À table!
La monarchie française avait une étiquette très stricte et guindée. Ainsi la Cour assistait au lever et au coucher du roi ainsi qu’à ses repas. On distinguait le petit couvert et le grand couvert. Pour le petit couvert, le roi était servi dans sa chambre alors que pour le grand couvert, la famille royale était installée dans l'antichambre de la reine. Généralement c'étaient les princesses et les duchesses qui y assistaient, assises, alors que les autres dames restaient debout.
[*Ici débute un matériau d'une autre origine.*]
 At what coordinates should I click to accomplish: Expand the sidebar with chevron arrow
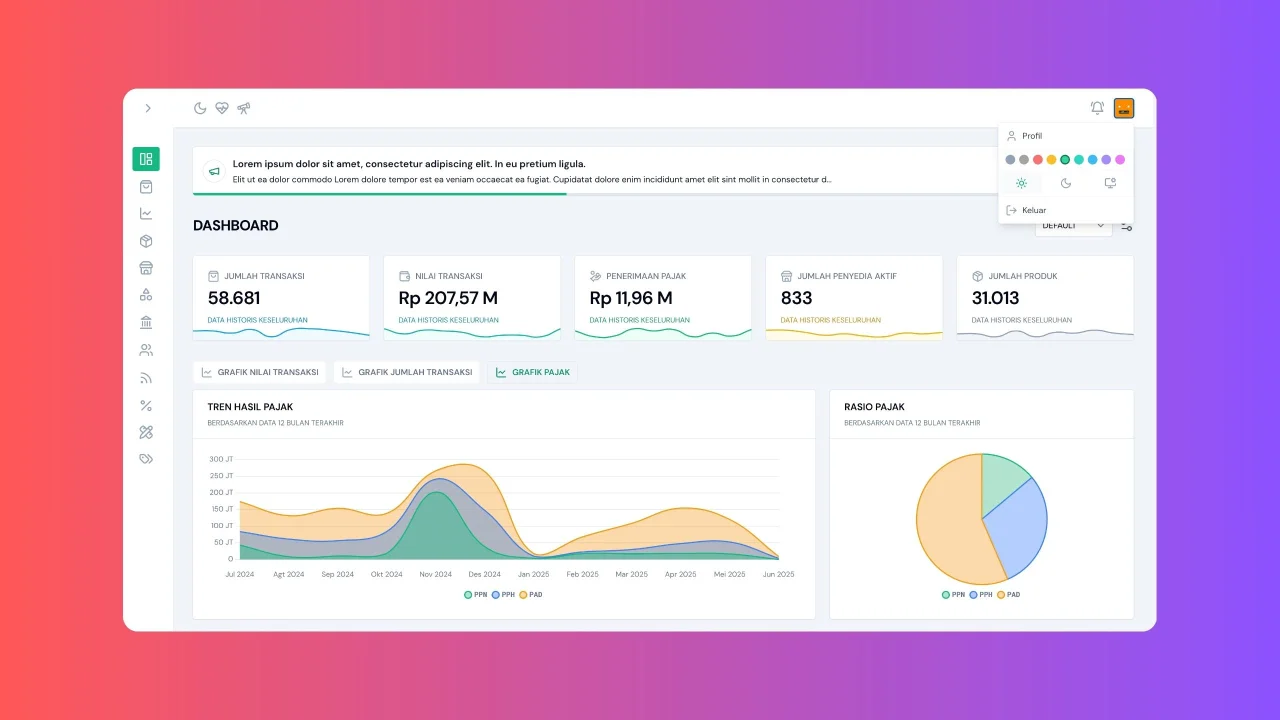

Cette tradition était fréquente sous Louis XIV à Versailles alors que Louis XV l’avait en horreur et préférait prendre ses repas en privé. Quant à Louis XVI et Marie-Antoinette, il n’appliquait le rituel exclusivement que les dimanches.
Selon Wikipedia, le grand couvert (version simple) se déroulait comme suit :
Quand l'ordre de mettre le couvert est donné, l'huissier de salle se rend chez les gardes du corps du roi, en mobilise un et se rend au service du « gobelet ». Ainsi escorté, le chef du gobelet apporte la nef (pièce d'orfèvrerie refermant des serviettes et des coussins de senteurs), tandis que d'autres officiers du gobelet en font de même avec le reste du couvert. Toute personne passant devant la nef doit la saluer. Puis l'huissier retourne chez les gardes du corps et avec une nouvelle escorte se rend à la « bouche ». Les plats de viande sont alors transportés vers la salle du repas. L'huissier de salle marche en premier, suivi par le maître d'hôtel, puis par le gentilhomme servant pour le premier plat et d'autres officiers pour les autres plats. Chaque plat est escorté par trois gardes carabine à l'épaule. Arrivés dans la salle les plats sont reçus par le gentilhomme dit de prêts. Le gentilhomme porteur du premier plat, le goûte avant de le poser sur la table dite de prêts qui est entourée de trois gardes. Il en est de même pour les autres plats. Ensuite les gentilshommes servants les portent sur la table du roi, qui alors se sert.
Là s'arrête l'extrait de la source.